I rapporti con i regimi dell’Europa orientale prima della caduta del Muro di Berlino, i finanziamenti al sindacato polacco Solidarnosc, le relazioni tra lo Ior, il Banco Ambrosiano e la morte di Guido Calvi, i retroscena delle più controverse nomine episcopali e cardinalizie: questi i principali punti oscuri nel dossier per la beatificazione di Giovanni Paolo II. A cui si aggiungono le accuse formulate dal colonnello polacco Ryszard Kuklinski (per 9 anni collaboratore della Cia), secondo il quale durante il pontificato di Wojtyla c’erano “quattro uomini d’oro” in Vaticano al servizio del Kgb. E uno di questi avrebbe avuto libero accesso all’appartamento del Papa.
Omissis, reticenze e lacune che il postulatore della causa, il polacco Slawomir Oder, ha cercato, almeno in parte, di colmare con la “positio”, il fascicolo di oltre 1.500 pagine consegnato nelle scorse settimane ai teologi. Il relatore della causa, il domenicano francese Daniel Ols, ha rinviato più di una volta indietro la positio a monsignor Oder affinché la integrasse e la completasse, nei limiti del possibile. Ora il lavoro è concluso e la parola passa agli esperti.

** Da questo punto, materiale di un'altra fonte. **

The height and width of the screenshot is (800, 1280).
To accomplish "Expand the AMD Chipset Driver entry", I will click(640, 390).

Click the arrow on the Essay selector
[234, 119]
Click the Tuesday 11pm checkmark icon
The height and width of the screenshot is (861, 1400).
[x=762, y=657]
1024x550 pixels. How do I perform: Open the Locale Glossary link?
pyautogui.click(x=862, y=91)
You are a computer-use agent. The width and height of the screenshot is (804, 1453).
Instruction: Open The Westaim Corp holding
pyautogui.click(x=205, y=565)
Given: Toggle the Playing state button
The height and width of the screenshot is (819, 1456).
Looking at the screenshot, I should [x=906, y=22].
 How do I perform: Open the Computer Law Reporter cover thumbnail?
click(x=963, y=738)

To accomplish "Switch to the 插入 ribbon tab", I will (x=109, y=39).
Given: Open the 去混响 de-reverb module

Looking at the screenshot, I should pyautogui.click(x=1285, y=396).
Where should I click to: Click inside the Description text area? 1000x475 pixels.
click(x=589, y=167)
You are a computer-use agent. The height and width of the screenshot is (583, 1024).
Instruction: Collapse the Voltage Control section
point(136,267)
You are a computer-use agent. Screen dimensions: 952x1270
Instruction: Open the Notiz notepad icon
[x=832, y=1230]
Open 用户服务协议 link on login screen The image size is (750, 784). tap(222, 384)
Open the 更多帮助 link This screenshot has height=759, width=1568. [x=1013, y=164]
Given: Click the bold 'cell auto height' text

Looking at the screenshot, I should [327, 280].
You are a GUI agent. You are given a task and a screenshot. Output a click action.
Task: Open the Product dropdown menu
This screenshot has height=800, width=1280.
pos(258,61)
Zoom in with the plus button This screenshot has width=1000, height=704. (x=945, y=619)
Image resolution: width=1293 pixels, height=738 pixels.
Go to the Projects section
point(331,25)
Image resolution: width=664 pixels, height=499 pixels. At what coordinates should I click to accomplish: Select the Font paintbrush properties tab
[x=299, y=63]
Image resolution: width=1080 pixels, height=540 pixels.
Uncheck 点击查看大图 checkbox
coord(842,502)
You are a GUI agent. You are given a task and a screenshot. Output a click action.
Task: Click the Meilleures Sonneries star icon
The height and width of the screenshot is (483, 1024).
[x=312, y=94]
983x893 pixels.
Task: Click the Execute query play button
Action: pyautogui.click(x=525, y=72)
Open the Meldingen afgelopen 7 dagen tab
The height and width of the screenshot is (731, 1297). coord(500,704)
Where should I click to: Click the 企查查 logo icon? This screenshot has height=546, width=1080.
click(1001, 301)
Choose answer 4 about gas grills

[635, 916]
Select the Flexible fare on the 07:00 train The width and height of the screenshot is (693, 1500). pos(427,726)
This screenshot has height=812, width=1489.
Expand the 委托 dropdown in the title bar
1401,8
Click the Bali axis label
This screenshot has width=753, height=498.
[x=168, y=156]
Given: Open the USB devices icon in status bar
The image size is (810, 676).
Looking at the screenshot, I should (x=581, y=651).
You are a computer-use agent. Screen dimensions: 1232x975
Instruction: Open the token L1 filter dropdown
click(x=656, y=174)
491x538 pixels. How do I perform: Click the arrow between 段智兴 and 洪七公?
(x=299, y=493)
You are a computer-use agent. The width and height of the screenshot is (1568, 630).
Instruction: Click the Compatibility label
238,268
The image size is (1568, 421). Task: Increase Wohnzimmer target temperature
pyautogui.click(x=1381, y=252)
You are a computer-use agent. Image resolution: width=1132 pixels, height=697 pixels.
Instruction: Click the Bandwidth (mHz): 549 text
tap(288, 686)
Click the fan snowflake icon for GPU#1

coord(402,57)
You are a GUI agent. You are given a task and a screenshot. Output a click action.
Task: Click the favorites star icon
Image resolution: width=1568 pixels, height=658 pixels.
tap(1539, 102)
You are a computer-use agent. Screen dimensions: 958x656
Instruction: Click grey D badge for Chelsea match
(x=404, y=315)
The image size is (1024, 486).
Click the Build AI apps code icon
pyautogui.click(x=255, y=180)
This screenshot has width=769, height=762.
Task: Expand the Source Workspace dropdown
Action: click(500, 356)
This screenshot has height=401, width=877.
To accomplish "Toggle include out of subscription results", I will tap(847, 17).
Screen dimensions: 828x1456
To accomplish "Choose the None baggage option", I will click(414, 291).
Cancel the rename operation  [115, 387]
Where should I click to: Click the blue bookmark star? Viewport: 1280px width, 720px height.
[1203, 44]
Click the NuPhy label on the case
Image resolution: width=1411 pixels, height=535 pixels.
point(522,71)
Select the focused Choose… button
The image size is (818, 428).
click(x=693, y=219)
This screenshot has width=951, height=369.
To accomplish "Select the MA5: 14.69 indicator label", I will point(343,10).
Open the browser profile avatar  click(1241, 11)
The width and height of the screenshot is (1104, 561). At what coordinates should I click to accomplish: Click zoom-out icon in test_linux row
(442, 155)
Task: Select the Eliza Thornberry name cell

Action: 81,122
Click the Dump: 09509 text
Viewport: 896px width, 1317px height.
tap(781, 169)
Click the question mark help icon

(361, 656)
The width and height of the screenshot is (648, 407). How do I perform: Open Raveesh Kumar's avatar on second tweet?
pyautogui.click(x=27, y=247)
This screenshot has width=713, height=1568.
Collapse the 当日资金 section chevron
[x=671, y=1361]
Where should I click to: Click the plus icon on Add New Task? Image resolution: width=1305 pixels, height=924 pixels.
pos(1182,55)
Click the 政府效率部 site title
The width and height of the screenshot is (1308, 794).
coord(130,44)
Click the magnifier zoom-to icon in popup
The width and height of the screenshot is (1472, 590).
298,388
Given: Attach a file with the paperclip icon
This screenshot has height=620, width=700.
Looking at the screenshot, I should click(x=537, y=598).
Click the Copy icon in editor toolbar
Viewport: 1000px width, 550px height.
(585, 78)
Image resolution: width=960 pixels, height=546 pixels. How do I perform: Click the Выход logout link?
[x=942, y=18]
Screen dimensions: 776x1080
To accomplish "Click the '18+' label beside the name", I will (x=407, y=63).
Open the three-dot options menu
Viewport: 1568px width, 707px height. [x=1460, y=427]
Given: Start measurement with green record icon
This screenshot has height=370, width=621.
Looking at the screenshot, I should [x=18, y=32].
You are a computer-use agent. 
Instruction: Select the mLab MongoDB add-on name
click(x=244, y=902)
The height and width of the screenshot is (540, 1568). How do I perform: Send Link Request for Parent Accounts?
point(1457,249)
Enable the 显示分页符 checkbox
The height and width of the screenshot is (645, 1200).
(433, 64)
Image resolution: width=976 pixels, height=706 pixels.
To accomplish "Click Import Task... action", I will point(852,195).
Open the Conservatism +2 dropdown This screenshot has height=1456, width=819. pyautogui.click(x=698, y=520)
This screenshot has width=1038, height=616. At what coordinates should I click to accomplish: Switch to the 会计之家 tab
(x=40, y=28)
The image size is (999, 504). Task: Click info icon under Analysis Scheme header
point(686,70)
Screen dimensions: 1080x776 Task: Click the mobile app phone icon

Nel fascicolo sono contenute inoltre le testimonianze relative a circa 250 guarigioni ed episodi inspiegabili attribuiti all’intercessione di Wojtyla. Fra questi anche la guarigione miracolosa dal morbo di Parkinson di suor Marie Simon Pierre di Aix-en-Provence, in Francia.
La decisione dei teologi, accompagnata dalle conclusioni del promotore della fede, Corradini, sarà trasmessa ai 25 membri della congregazione (cardinali e vescovi presieduti dal salesiano Angelo Amato). Questi, a loro volta, si riuniranno per esprimere il giudizio definitivo sulla causa. Sulla base di queste valutazioni, Joseph Ratzinger deciderà se e quando beatificare Wojtyla.
Intanto nelle Grotte vaticane continua il pellegrinaggio ininterrotto di fedeli alla tomba di Giovanni Paolo II. Centinaia di persone, commosse, pregano, lasciano fiori, biglietti, fotografie, ignare di dossier segreti e controversie canoniche. Nel cuore dei fedeli Wojtyla è già santo. “Santo subito”, come recitavano i cartelli il giorno dei funerali.